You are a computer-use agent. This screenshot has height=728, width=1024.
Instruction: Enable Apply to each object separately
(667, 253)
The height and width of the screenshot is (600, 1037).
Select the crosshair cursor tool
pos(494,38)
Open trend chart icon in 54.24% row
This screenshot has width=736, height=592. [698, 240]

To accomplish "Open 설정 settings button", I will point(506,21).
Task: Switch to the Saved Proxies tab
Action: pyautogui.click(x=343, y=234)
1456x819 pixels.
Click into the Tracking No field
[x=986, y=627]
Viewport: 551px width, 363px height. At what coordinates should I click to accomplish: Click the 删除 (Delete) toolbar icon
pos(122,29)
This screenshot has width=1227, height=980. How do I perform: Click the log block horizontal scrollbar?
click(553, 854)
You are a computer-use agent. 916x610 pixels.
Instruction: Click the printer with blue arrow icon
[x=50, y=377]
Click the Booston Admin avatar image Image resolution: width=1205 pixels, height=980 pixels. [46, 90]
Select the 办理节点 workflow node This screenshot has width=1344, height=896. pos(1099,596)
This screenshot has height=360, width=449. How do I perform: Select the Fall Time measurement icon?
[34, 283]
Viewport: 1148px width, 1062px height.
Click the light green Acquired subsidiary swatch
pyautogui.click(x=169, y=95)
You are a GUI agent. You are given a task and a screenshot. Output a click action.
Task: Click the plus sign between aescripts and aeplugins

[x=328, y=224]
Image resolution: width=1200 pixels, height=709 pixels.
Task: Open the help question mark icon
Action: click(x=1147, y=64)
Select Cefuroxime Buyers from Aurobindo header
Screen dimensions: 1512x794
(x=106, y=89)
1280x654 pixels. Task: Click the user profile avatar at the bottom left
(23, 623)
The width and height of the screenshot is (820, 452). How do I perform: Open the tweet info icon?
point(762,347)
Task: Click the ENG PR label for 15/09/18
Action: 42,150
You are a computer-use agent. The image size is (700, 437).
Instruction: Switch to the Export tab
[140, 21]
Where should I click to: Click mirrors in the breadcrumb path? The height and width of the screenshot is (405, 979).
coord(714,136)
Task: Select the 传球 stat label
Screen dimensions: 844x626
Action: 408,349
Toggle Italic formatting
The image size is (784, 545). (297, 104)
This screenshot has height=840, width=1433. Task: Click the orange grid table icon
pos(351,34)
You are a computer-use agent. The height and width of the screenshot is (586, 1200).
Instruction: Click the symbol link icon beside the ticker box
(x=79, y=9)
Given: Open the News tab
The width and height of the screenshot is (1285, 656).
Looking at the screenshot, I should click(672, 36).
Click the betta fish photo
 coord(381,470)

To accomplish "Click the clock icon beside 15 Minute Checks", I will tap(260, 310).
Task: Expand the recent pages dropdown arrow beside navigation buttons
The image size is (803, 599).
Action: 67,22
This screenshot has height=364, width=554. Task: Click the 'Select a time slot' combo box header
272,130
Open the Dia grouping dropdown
....
● Required work:
Write out every line of the entries above as a JSON list of strings, one string per line, omitting blank lines.

● Written solution:
[
  "You are a computer-use agent. This screenshot has height=728, width=1024.",
  "Instruction: Enable Apply to each object separately",
  "(667, 253)",
  "The height and width of the screenshot is (600, 1037).",
  "Select the crosshair cursor tool",
  "pos(494,38)",
  "Open trend chart icon in 54.24% row",
  "This screenshot has width=736, height=592. [698, 240]",
  "To accomplish \"Open 설정 settings button\", I will point(506,21).",
  "Task: Switch to the Saved Proxies tab",
  "Action: pyautogui.click(x=343, y=234)",
  "1456x819 pixels.",
  "Click into the Tracking No field",
  "[x=986, y=627]",
  "Viewport: 551px width, 363px height. At what coordinates should I click to accomplish: Click the 删除 (Delete) toolbar icon",
  "pos(122,29)",
  "This screenshot has width=1227, height=980. How do I perform: Click the log block horizontal scrollbar?",
  "click(553, 854)",
  "You are a computer-use agent. 916x610 pixels.",
  "Instruction: Click the printer with blue arrow icon",
  "[x=50, y=377]",
  "Click the Booston Admin avatar image Image resolution: width=1205 pixels, height=980 pixels. [46, 90]",
  "Select the 办理节点 workflow node This screenshot has width=1344, height=896. pos(1099,596)",
  "This screenshot has height=360, width=449. How do I perform: Select the Fall Time measurement icon?",
  "[34, 283]",
  "Viewport: 1148px width, 1062px height.",
  "Click the light green Acquired subsidiary swatch",
  "pyautogui.click(x=169, y=95)",
  "You are a GUI agent. You are given a task and a screenshot. Output a click action.",
  "Task: Click the plus sign between aescripts and aeplugins",
  "[x=328, y=224]",
  "Image resolution: width=1200 pixels, height=709 pixels.",
  "Task: Open the help question mark icon",
  "Action: click(x=1147, y=64)",
  "Select Cefuroxime Buyers from Aurobindo header",
  "Screen dimensions: 1512x794",
  "(x=106, y=89)",
  "1280x654 pixels. Task: Click the user profile avatar at the bottom left",
  "(23, 623)",
  "The width and height of the screenshot is (820, 452). How do I perform: Open the tweet info icon?",
  "point(762,347)",
  "Task: Click the ENG PR label for 15/09/18",
  "Action: 42,150",
  "You are a computer-use agent. The image size is (700, 437).",
  "Instruction: Switch to the Export tab",
  "[140, 21]",
  "Where should I click to: Click mirrors in the breadcrumb path? The height and width of the screenshot is (405, 979).",
  "coord(714,136)",
  "Task: Select the 传球 stat label",
  "Screen dimensions: 844x626",
  "Action: 408,349",
  "Toggle Italic formatting",
  "The image size is (784, 545). (297, 104)",
  "This screenshot has height=840, width=1433. Task: Click the orange grid table icon",
  "pos(351,34)",
  "You are a computer-use agent. The height and width of the screenshot is (586, 1200).",
  "Instruction: Click the symbol link icon beside the ticker box",
  "(x=79, y=9)",
  "Given: Open the News tab",
  "The width and height of the screenshot is (1285, 656).",
  "Looking at the screenshot, I should click(672, 36).",
  "Click the betta fish photo",
  " coord(381,470)",
  "To accomplish \"Click the clock icon beside 15 Minute Checks\", I will tap(260, 310).",
  "Task: Expand the recent pages dropdown arrow beside navigation buttons",
  "The image size is (803, 599).",
  "Action: 67,22",
  "This screenshot has height=364, width=554. Task: Click the 'Select a time slot' combo box header",
  "272,130",
  "Open the Dia grouping dropdown"
]